Dependence of acceptor levels and hole mobility on acceptor density and temperature in Al-doped p-type 4H-SiC epilayers

Abstract

The temperature-dependent hole concentration p(T) and hole mobility μp(T) are obtained in p-type 4H-SiC epilayers with several Al-doping densities. From p(T), the densities and energy levels of acceptors are determined by the graphical peak analysis method (free carrier concentration spectroscopy: FCCS) without any assumptions regarding the acceptor species. In the heavily Al-doped case, the excited states of acceptors affect p(T) because the Fermi level is located between the valence band maximum and the acceptor level (i.e., the ground state level of the acceptor), indicating that a distribution function for acceptors, which includes the influence of excited states of acceptors, should be required. Here, FCCS can determine acceptor densities and acceptor levels using any distribution function (e.g., the Fermi-Dirac distributing function or the distribution function including the influence of excited states).

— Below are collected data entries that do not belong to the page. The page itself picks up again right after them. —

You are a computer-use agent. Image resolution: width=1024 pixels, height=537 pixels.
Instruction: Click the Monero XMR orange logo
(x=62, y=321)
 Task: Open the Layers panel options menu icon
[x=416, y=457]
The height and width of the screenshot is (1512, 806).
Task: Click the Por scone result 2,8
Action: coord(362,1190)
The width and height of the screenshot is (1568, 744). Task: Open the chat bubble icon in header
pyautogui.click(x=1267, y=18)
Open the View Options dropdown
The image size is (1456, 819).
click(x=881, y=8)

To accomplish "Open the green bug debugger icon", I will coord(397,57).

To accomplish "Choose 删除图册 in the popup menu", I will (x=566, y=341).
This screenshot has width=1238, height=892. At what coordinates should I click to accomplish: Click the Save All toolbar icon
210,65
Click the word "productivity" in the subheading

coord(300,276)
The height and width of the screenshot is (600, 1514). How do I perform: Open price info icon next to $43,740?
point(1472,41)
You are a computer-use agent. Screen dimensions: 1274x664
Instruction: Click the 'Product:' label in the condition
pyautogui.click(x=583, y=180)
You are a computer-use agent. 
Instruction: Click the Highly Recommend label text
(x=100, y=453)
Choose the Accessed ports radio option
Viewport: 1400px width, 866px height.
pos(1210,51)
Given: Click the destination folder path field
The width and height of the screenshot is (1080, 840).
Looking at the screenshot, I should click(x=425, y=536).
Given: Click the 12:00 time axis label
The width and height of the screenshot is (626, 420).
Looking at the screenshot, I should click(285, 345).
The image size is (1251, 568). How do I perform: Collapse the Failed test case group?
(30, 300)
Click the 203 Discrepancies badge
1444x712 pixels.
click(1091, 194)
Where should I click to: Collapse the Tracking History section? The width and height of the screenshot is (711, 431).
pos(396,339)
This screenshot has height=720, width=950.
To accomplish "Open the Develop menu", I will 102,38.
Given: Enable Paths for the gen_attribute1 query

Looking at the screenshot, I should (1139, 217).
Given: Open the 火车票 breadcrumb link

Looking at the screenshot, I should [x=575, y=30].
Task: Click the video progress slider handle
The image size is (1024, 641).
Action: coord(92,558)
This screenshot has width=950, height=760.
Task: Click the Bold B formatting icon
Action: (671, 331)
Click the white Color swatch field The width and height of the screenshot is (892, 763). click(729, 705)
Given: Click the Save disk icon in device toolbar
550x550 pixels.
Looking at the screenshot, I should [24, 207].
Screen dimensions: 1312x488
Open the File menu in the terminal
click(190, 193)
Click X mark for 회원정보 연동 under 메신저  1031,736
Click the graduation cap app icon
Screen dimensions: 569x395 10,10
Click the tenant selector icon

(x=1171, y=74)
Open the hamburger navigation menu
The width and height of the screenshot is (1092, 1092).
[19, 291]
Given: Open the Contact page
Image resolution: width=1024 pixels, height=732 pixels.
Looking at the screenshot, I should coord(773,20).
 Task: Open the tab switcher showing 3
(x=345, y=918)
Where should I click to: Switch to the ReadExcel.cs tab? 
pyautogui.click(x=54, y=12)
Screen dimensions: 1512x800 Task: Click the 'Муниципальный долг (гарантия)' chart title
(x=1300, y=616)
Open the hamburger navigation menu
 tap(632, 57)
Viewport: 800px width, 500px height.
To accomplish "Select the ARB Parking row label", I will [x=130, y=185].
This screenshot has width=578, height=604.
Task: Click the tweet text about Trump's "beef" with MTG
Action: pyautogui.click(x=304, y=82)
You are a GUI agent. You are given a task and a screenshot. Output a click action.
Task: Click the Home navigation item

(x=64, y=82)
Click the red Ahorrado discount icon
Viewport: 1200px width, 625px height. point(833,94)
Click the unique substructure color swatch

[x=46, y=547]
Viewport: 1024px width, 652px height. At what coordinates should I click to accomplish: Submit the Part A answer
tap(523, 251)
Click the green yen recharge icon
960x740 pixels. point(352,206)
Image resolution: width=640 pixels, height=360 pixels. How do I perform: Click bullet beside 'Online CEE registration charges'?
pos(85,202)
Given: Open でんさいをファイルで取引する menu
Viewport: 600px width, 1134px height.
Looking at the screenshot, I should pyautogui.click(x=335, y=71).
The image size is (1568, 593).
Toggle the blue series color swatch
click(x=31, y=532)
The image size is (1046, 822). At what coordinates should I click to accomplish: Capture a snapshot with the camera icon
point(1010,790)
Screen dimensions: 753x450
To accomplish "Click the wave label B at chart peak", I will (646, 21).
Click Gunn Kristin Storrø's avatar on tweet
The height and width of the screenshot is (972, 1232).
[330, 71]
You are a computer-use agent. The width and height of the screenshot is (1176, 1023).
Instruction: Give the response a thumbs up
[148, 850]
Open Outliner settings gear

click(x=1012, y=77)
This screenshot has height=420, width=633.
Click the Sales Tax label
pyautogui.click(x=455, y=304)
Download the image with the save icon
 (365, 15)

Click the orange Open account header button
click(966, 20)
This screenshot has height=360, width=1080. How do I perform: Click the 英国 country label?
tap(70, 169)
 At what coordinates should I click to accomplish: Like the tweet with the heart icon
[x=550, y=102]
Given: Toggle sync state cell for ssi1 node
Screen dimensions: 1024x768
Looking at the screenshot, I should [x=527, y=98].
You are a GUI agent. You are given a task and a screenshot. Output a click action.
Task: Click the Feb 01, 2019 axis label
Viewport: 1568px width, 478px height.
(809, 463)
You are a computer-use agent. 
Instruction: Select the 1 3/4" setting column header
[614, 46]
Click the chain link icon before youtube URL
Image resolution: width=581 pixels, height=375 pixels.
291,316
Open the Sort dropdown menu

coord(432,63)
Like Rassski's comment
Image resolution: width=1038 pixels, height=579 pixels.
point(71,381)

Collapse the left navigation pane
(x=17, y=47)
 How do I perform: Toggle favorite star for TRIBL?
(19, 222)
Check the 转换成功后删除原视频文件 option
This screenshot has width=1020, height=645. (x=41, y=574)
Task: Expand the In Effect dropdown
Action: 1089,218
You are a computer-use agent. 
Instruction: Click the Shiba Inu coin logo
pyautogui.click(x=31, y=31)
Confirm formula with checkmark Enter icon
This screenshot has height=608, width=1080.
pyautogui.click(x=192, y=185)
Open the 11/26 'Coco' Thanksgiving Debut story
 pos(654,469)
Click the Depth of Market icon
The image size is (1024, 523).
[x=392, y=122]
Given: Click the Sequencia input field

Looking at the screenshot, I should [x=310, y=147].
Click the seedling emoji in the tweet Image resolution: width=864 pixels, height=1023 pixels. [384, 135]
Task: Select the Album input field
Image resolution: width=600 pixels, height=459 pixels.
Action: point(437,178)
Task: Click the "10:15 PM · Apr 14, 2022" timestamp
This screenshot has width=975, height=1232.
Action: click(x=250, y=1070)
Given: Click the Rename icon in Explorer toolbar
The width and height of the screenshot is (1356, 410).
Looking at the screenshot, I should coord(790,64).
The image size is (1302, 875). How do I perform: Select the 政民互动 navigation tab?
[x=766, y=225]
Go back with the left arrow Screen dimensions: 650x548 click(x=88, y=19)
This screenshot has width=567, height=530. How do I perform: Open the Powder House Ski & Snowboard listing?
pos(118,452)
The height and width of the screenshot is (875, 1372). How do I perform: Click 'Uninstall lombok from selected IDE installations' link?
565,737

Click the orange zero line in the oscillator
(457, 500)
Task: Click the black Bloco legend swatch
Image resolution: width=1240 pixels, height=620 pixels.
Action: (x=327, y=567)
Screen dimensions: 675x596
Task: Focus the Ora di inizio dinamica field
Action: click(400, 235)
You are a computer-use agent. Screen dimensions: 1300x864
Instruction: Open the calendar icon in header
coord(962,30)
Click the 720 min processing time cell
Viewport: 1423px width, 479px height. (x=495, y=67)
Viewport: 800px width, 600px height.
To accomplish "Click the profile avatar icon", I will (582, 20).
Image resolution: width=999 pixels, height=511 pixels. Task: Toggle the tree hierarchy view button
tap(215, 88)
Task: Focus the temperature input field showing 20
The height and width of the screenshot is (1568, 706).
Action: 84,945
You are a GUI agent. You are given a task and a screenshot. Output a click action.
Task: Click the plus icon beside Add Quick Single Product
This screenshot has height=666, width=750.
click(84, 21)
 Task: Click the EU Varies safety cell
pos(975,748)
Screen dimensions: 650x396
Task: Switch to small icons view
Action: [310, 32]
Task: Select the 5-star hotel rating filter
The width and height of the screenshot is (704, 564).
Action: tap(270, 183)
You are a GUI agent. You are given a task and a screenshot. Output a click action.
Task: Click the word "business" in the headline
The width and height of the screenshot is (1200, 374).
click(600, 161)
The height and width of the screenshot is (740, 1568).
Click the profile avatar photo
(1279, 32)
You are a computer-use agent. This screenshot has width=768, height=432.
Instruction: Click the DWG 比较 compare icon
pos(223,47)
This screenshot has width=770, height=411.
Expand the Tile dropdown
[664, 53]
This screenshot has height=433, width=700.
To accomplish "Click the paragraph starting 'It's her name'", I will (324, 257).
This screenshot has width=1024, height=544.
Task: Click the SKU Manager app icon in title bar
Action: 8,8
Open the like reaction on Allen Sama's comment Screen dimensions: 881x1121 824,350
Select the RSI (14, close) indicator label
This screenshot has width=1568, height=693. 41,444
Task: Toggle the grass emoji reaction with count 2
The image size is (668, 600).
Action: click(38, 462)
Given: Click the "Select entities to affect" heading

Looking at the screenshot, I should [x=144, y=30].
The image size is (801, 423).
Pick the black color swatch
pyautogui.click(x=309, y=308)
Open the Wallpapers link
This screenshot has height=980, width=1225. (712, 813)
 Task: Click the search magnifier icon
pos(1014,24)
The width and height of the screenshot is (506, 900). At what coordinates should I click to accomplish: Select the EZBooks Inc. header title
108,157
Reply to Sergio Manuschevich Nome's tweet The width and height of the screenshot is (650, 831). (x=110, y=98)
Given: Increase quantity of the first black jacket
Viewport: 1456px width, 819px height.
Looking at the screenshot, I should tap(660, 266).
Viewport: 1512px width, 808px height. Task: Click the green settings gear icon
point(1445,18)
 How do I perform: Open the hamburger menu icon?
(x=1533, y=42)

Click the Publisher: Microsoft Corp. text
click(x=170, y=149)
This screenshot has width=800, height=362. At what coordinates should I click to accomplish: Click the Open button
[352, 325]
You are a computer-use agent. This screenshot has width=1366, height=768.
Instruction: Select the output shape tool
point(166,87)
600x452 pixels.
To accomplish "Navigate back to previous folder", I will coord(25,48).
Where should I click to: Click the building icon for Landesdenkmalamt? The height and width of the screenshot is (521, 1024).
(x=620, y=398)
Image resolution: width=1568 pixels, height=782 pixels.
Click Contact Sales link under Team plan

Two types of acceptor species are detected in the lightly Al-doped epilayers, while only one type of acceptor species is found in the heavily Al-doped epilayer. Some of the parameters required to simulate electric characteristics of 4H-SiC power electronic devices are obtained; (1) the dependence of each acceptor level on a total acceptor density and (2) the dependence of the hole mobility on temperature and total impurity density.